Appearing with Feinstein on CNN, Rep. Mike Rogers, R-Mich., who heads the House Intelligence Committee, seconded her assessment.

“I absolutely agree that we're not safer today for the same very reasons,” he said. “So the pressure on our intelligence services to get it right to prevent an attack are enormous. And it's getting more difficult because we see the al Qaeda as we knew it before is metastasizing to something different, more affiliates than we've ever had before, meaning more groups that operated independently of al Qaeda have now joined al Qaeda around the world, all of them have at least some aspiration to commit an act of violence in the United States or against Western targets all around the world.”

And because those groups have refocused their efforts on “smaller events” rather than larger plots, Rogers said, it becomes “exponentially harder” for American intelligence services to stop them in their tracks.

Both Rogers and Feinstein have been fierce defenders of the intelligence community, which has been singed by controversy since NSA leaker Edward Snowden’s began his rolling disclosure of the government’s widespread surveillance practices earlier this year.

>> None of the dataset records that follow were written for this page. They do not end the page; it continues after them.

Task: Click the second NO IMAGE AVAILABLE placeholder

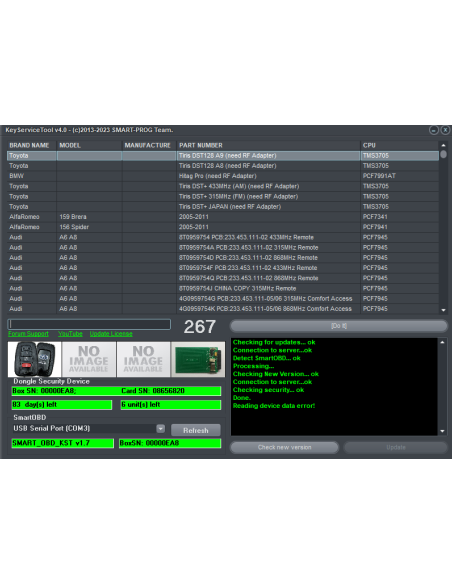Action: click(143, 359)
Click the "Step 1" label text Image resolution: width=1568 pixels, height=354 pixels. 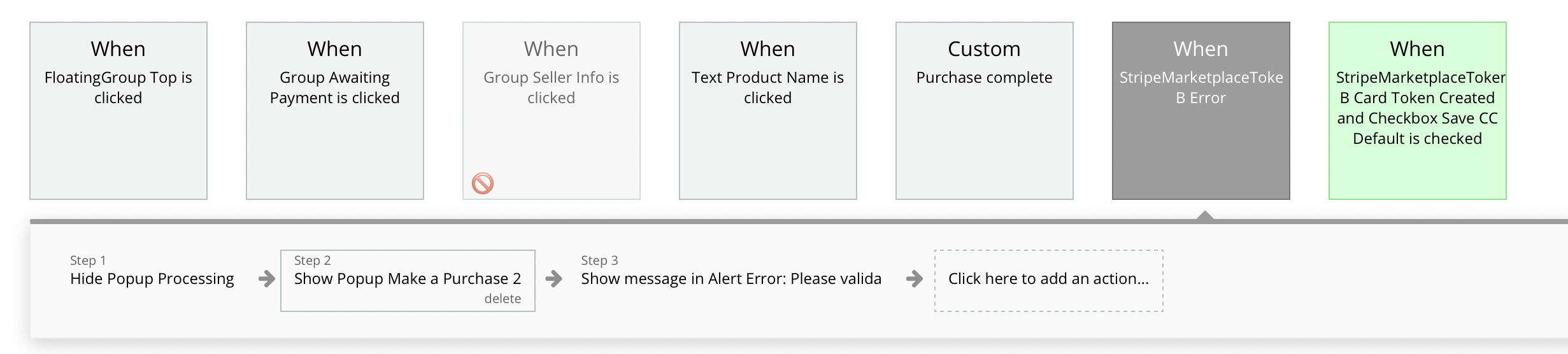[88, 260]
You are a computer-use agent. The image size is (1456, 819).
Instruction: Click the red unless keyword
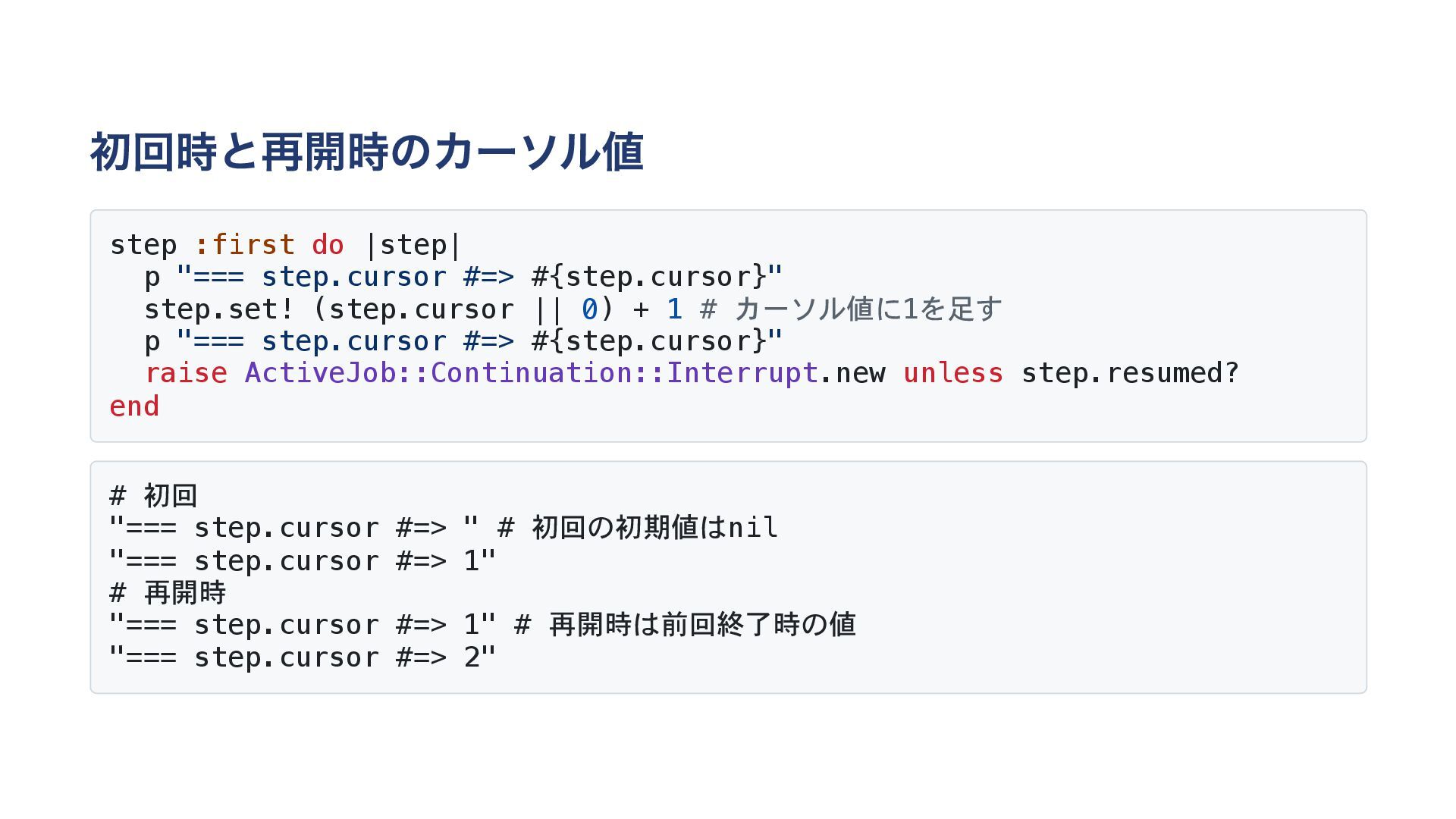[x=953, y=373]
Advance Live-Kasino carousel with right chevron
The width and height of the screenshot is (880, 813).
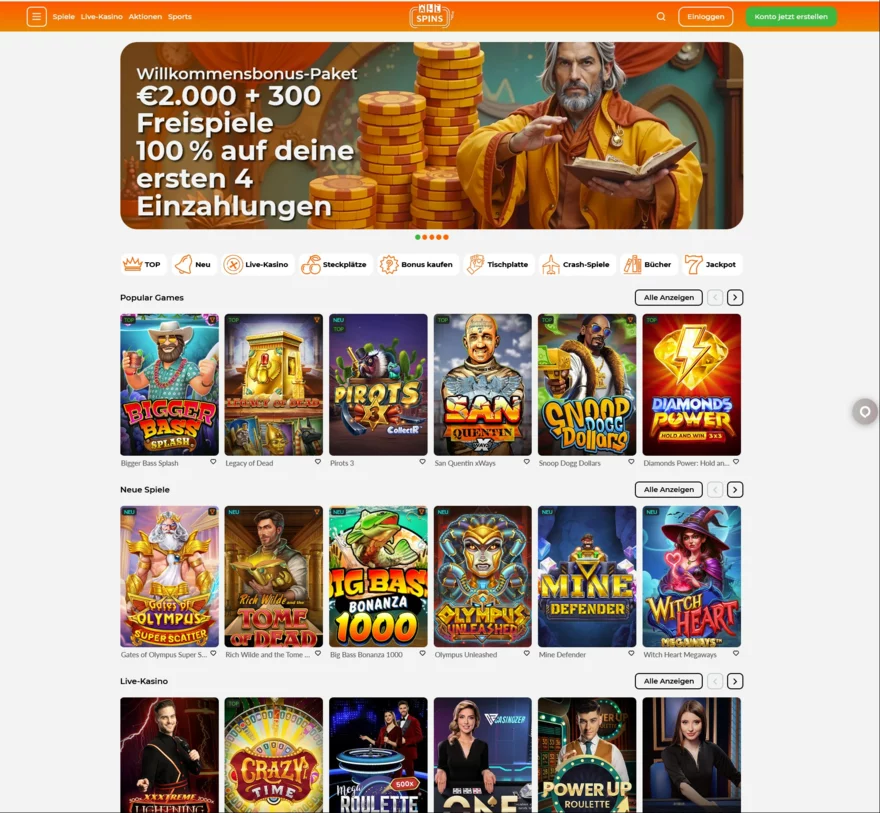click(735, 681)
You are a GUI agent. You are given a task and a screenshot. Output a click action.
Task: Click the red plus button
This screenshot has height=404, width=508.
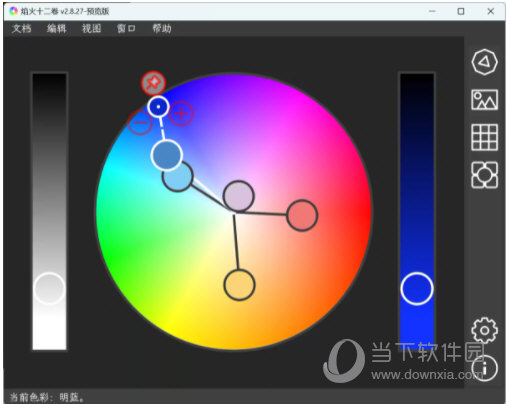click(x=181, y=114)
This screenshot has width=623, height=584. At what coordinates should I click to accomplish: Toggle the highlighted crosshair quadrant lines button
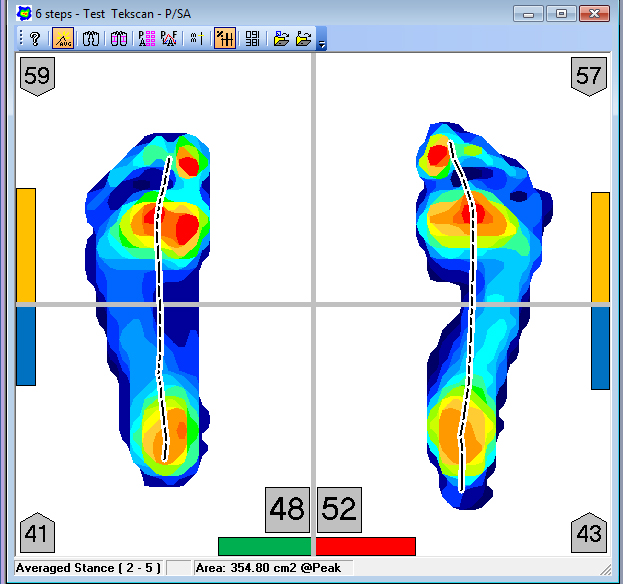(225, 39)
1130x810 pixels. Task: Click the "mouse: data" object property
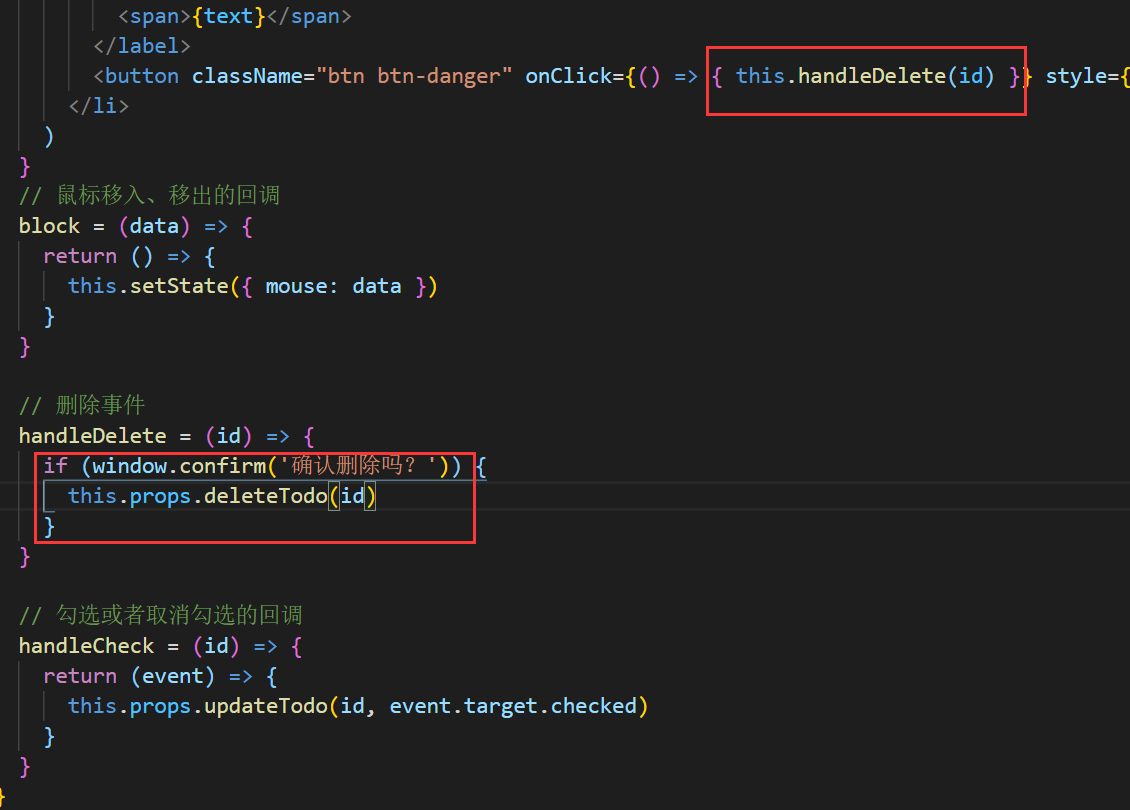point(333,286)
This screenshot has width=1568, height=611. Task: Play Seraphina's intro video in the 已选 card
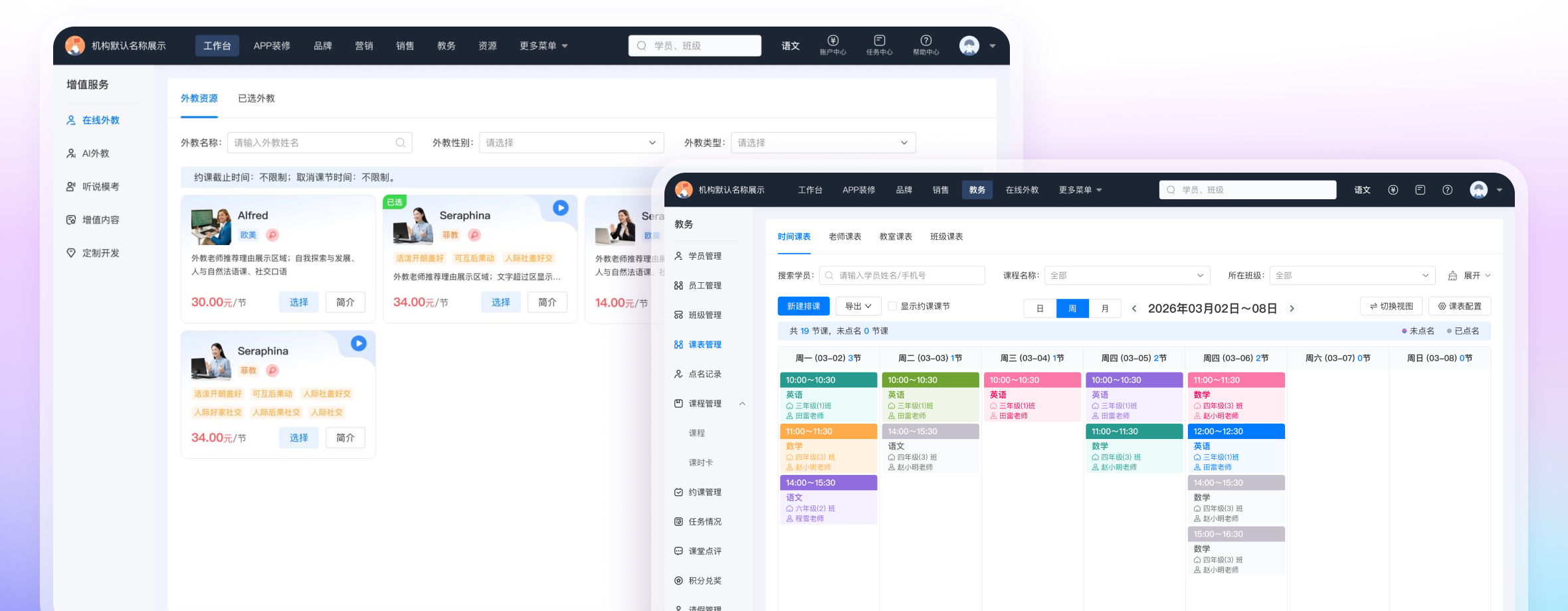561,208

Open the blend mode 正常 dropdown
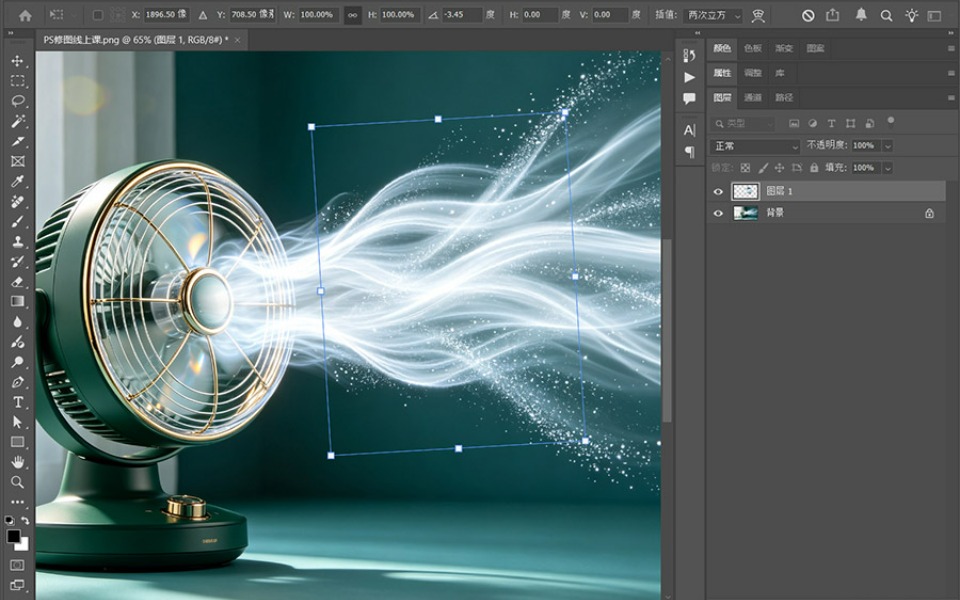coord(755,146)
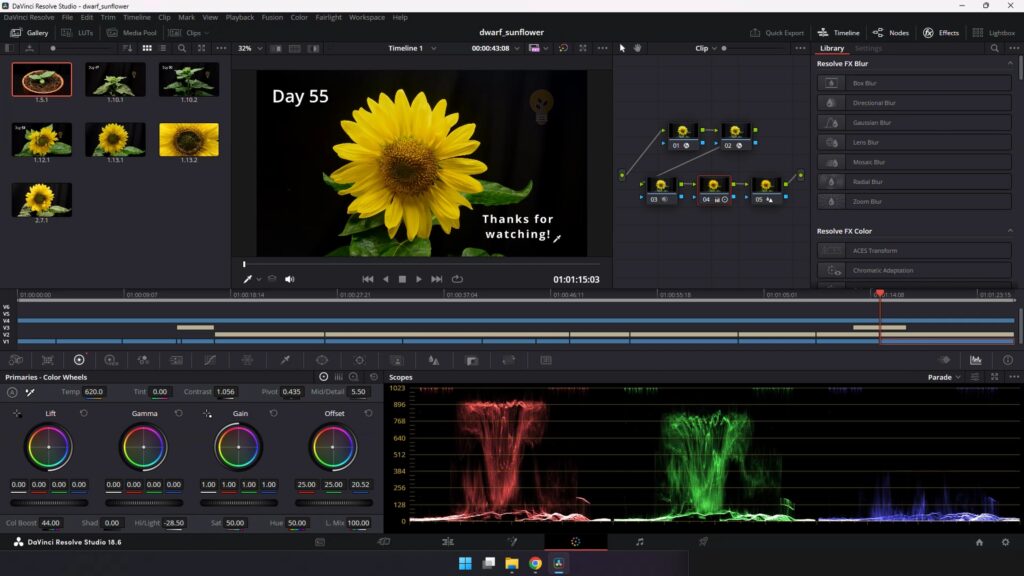Switch to the Settings tab beside Library
Image resolution: width=1024 pixels, height=576 pixels.
click(868, 48)
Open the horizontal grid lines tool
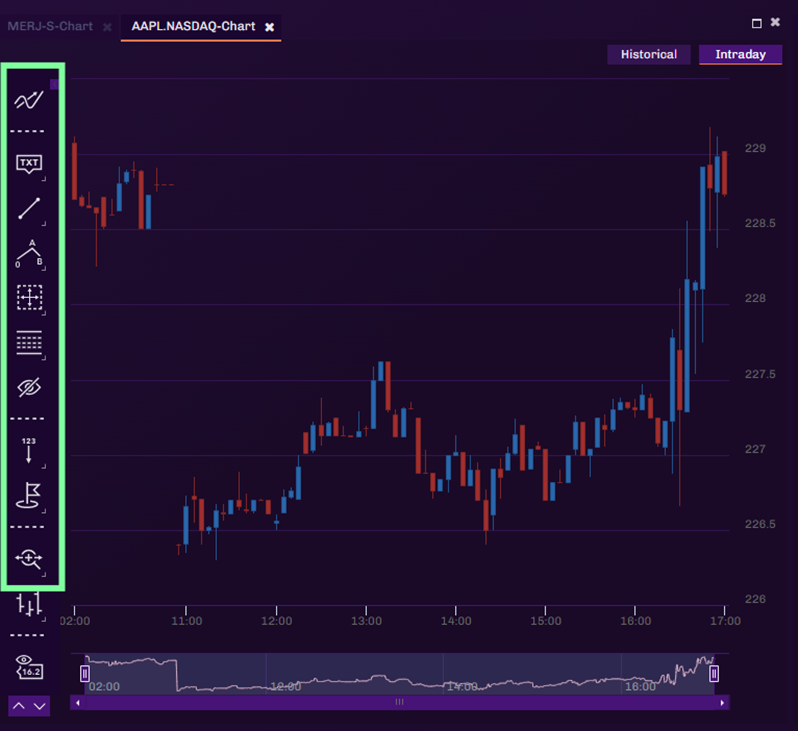 click(x=29, y=343)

On Sunday, both lawmakers reiterated their defense of the intelligence community, and Rogers criticized Snowden’s disclosures as a particularly harmful blow to intelligence-gathering efforts.

“You think about what's happened with recent disclosures,” he said. “Now three al Qaeda affiliate groups have changed the way they communicate – (meaning) it's less likely that we're going to be able to detect something prior to an event that goes operational.”

“And so we're fighting amongst ourselves here in this country about the role of our intelligence community that is having an impact on our ability to stop what is a growing number of threats,” Rogers continued. “We've got to shake ourselves out of this pretty soon and understand that our intelligence services are not the bad guys. The bad guys – the al Qaeda affiliates, Russian intelligence services, Chinese intelligence services, the Quds force that operates terrorism events all around the world – those are the folks we need to focus our attention and our energy on in order to keep America safe.”